End Times has, finally, stirred up a lot more fantasy interest at my local shop, and I've got several new guys really interested in Mordheim. We've played a couple games just using the vanilla rulebook, and pretty soon as going to start using the house rules and warbands I used with my group where I used to live. Of course, some guys are pretty keen to write warbands of their own, so I decided to put together something of a check list of do's and don'ts (mostly don'ts) for warband creation. Anything you guys think I should add or amend?
Creating a warband of your own design can be one of the most fun and fulfilling parts of playing Mordheim, and now that its no longer supported by Games Workshop, user created rules are more important than ever, in order to keep the rules a living system. Here are some tips on how to go about creating your own warband:
First things first: Maybe the most important thing to remember when creating your own warband is that its always better to err on the side of making your troops and options a little too expensive, rather than too cheap. In a game where budgeting your resources plays a crucial part in the outcome of a campaign, it can be incredibly frustrating to play against a warband that does everything yours can do, for less gold.
How to determine what something should cost: A good rule of thumb when creating your own heroes and henchmen is to use the Mercenaries list as a framework, and that each stat increase should raise the cost of the troop by +5 gold crowns, and each additional special rule should increase the cost by +10 gold crowns. You want to create a troop choice that is identical in stats to a Mercenary Warrior, but has Initiative 4 and starts with the Strongman skill? He should cost, at minimum 40 gold crowns.
Are all stats and special rules created equal?: Nay sir, they are not. Some stat increases and special rules are much, much better than others, especially for a troop choice to come equipped with. For stats, +1 wound or attack should cost +10 gold crowns. For special rules, usually when a troop starts with one such as Strike to Injure, Quick Shot, or Infiltrate should cost +15 gold crowns to add. On the other hand, some special rules can reasonably add only +5 gold crowns, or even zero, to the cost, in the case of rules like Expert Swordsman or Large Target, respectively.
Special Rules Overkill: It's easy to get carried away adding characterful special rules and skills to your warband, but you should keep the desire to do so down to a minimum. Try to get the character of your warband across as much as possible in stat lines and equipment options available to them, instead of a bevy of extra rules. 1 to 3 Warband wide special rules, and only 1 or 2 heroes/henchmen with additional special rules (outside of animals) is a good rule of thumb. If you do choose to make a special set of skills available as upgrades for your warband, keep it to 5.
Experience: Leaders usually start with 20 experience, mid-range heroes with 8, and youngblood types with 0. However, some mid-range heroes have boosted statlines or special rules, and this should be reflected in bumping their starting experience up to 12.
The Lads Got Talent: This should be obvious, but always include at least one henchman type that can be raised to a hero.

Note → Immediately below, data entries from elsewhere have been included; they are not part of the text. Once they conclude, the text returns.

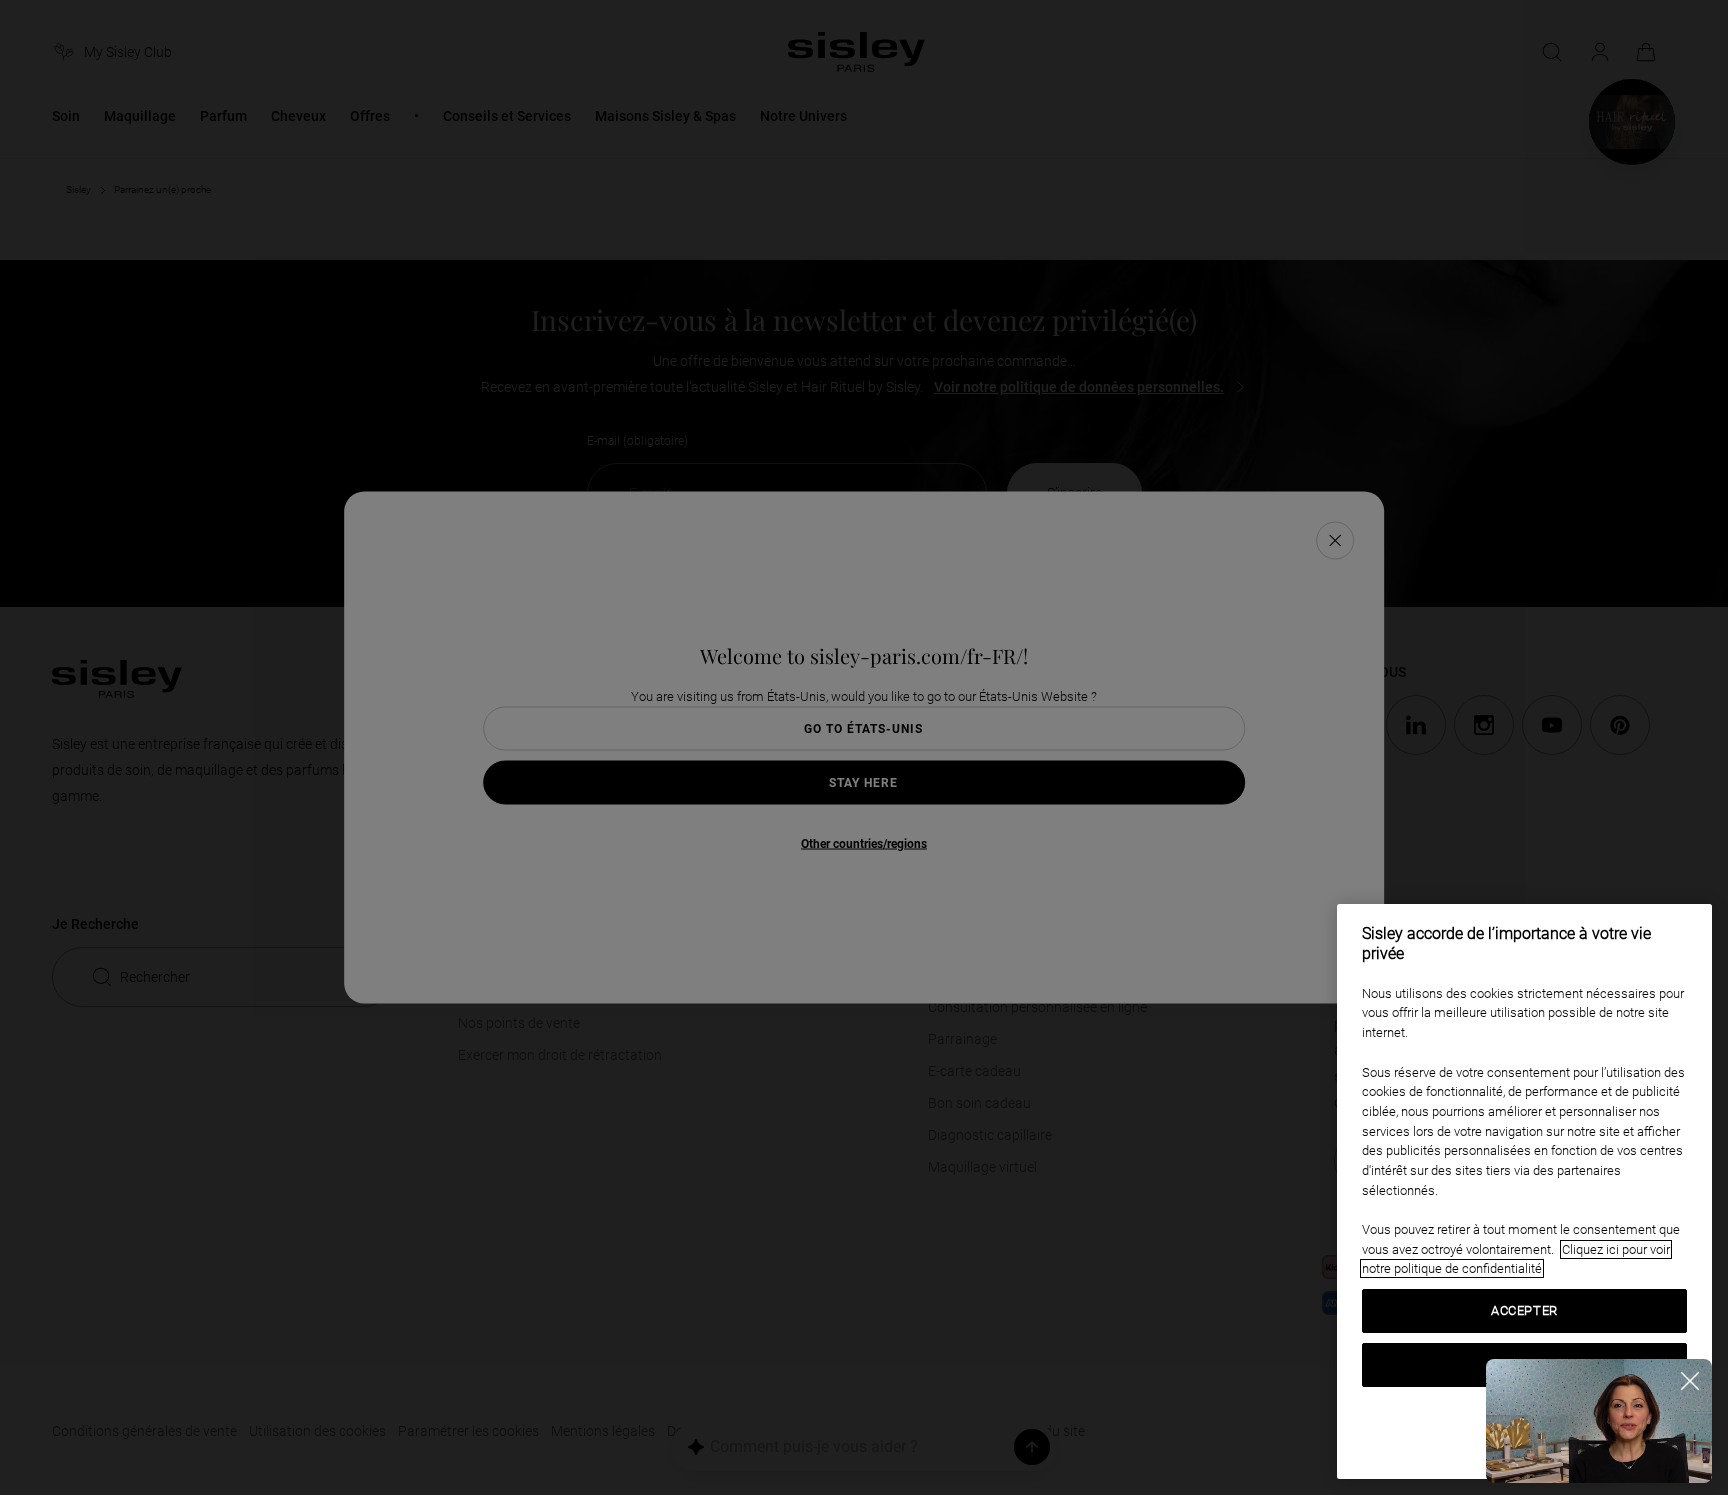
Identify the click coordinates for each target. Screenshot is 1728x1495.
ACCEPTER (1524, 1310)
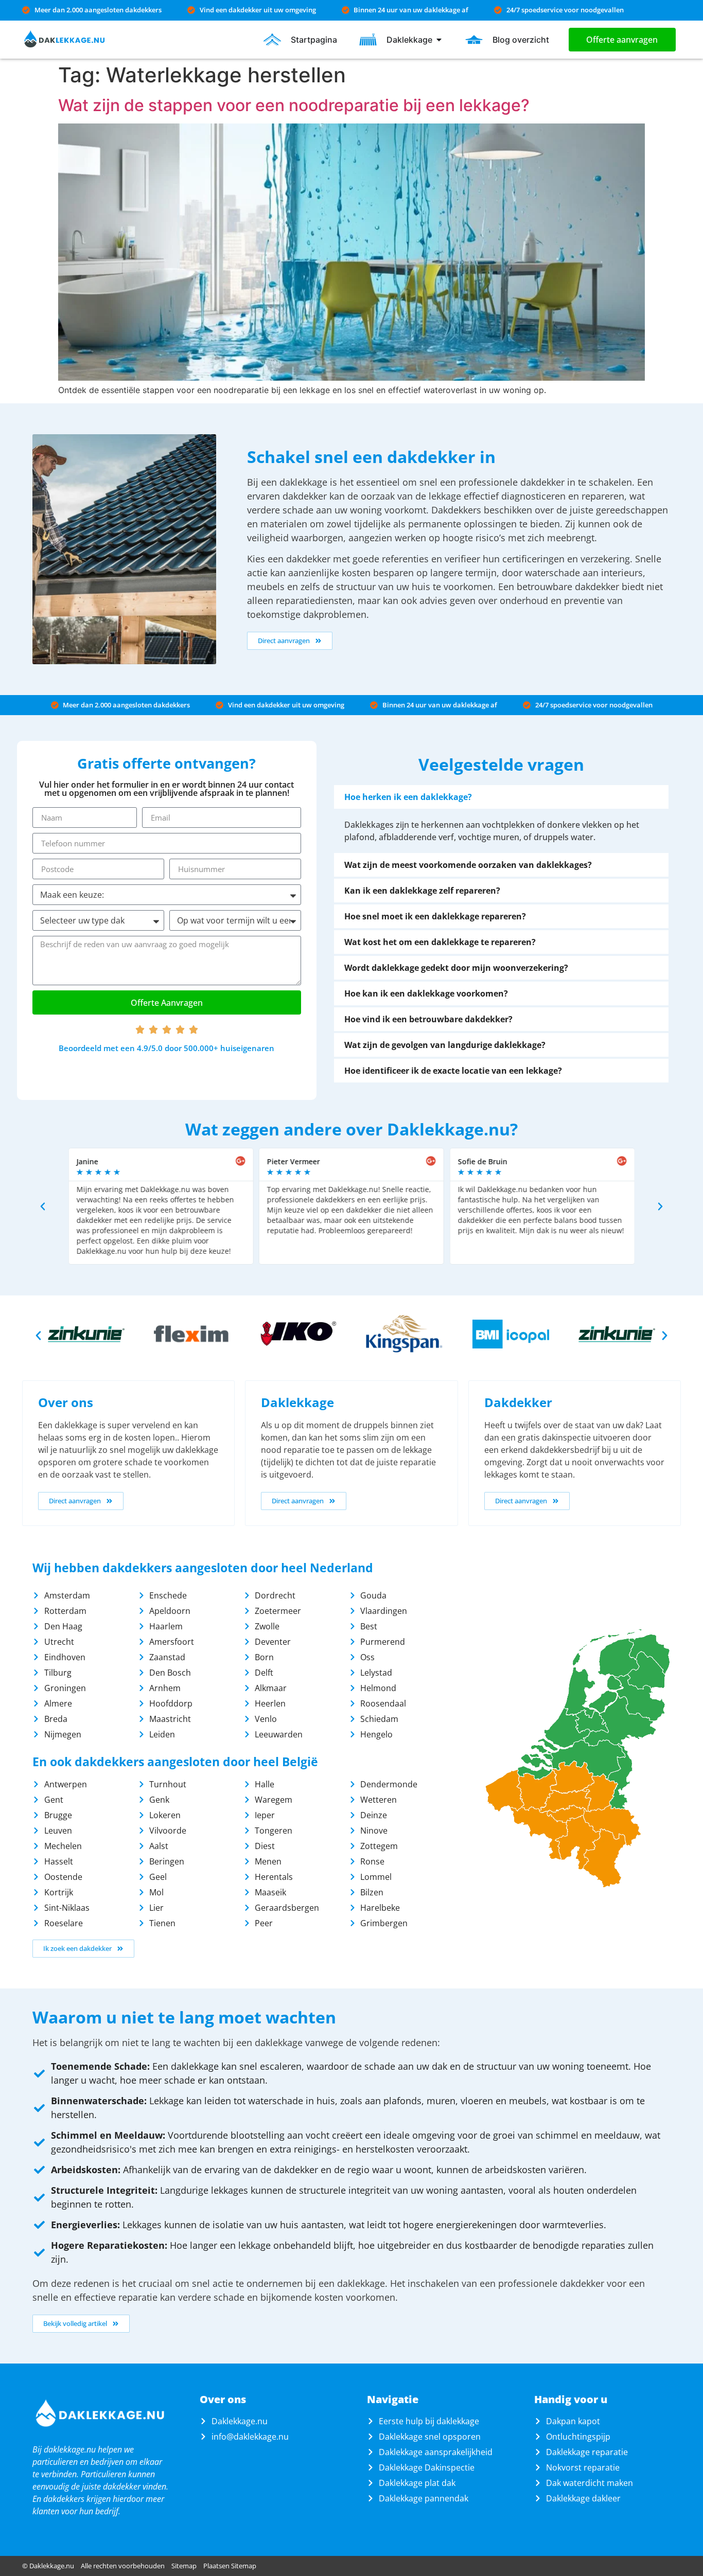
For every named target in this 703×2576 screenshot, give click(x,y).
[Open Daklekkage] (439, 39)
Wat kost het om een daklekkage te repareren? (440, 942)
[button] (501, 797)
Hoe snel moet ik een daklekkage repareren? (435, 916)
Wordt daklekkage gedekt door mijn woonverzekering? (456, 967)
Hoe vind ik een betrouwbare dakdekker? (428, 1019)
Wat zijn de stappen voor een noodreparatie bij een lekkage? (294, 105)
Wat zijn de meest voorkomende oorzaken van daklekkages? (468, 864)
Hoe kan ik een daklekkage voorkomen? (426, 993)
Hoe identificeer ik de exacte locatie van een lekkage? (453, 1070)
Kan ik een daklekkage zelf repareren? (422, 890)
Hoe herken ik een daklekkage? (408, 797)
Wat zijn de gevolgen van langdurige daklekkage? (445, 1045)
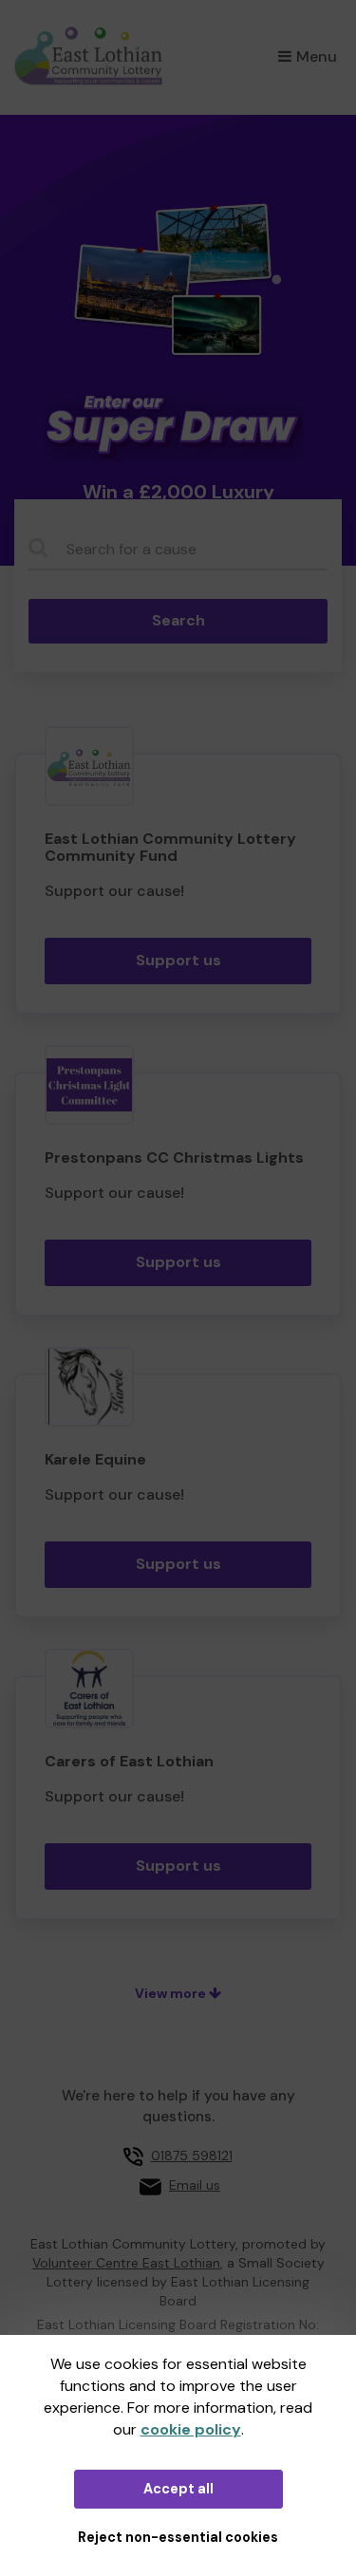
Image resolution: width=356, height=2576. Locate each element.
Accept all (178, 2488)
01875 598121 (192, 2155)
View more (172, 1993)
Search (178, 620)
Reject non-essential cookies (178, 2537)
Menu (316, 56)
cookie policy (191, 2429)
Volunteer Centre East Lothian (126, 2262)
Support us (178, 960)
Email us (194, 2184)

Warband Size: Most warbands should have a maximum of 15 warriors. If the warband is especially elite (or witch hunters for some reason), knock that down to a maximum of 12. In rare, rare cases, if there's an abundance of weaker troop choices, you can make the maximum 20.
Number of Heroes: The maximum number of heroes any warband can have at one time is 6, but most warbands can initially only hire 5. In only very special cases should you deviate from that, usually in the case of having an option of more if your heroes are particularly weak, or less if they are particularly strong.
Spellcasters: Spellcasters are rare, and any warband (outside of hired swords) should only have the option of hiring one at a time, if any. If a strong argument can be made for multiples, 2 is the absolute maximum, one of whom should be significantly weaker than the other.
Equipment: In most cases, not all equipment options should be available to every member of your warband. This is a good place to help add some character to your creations, ie: the restrictive equipment list of Witch Hunter Flaggelants or the expansive Ranged Weapons section of Mercenary Marksmen.
Run of the Mill: In most cases, there should be a generic-ish, fairly inexpensive choice among your henchmen that has no limit of how many can be hired (ie: mercenary warriors), and your more specialized troops should have a specific limit of how many you can hire (ie: mercenary swordsmen and marksmen), to avoid an unrealistic eliteness/specialization to your warband.
No Gunlines: Despite the arguments about how to overcome one, no one wants to play against a warband that just blasts them from across the board, and forces a route before a single combat can be fought. Try to avoid writing a warband capable of this.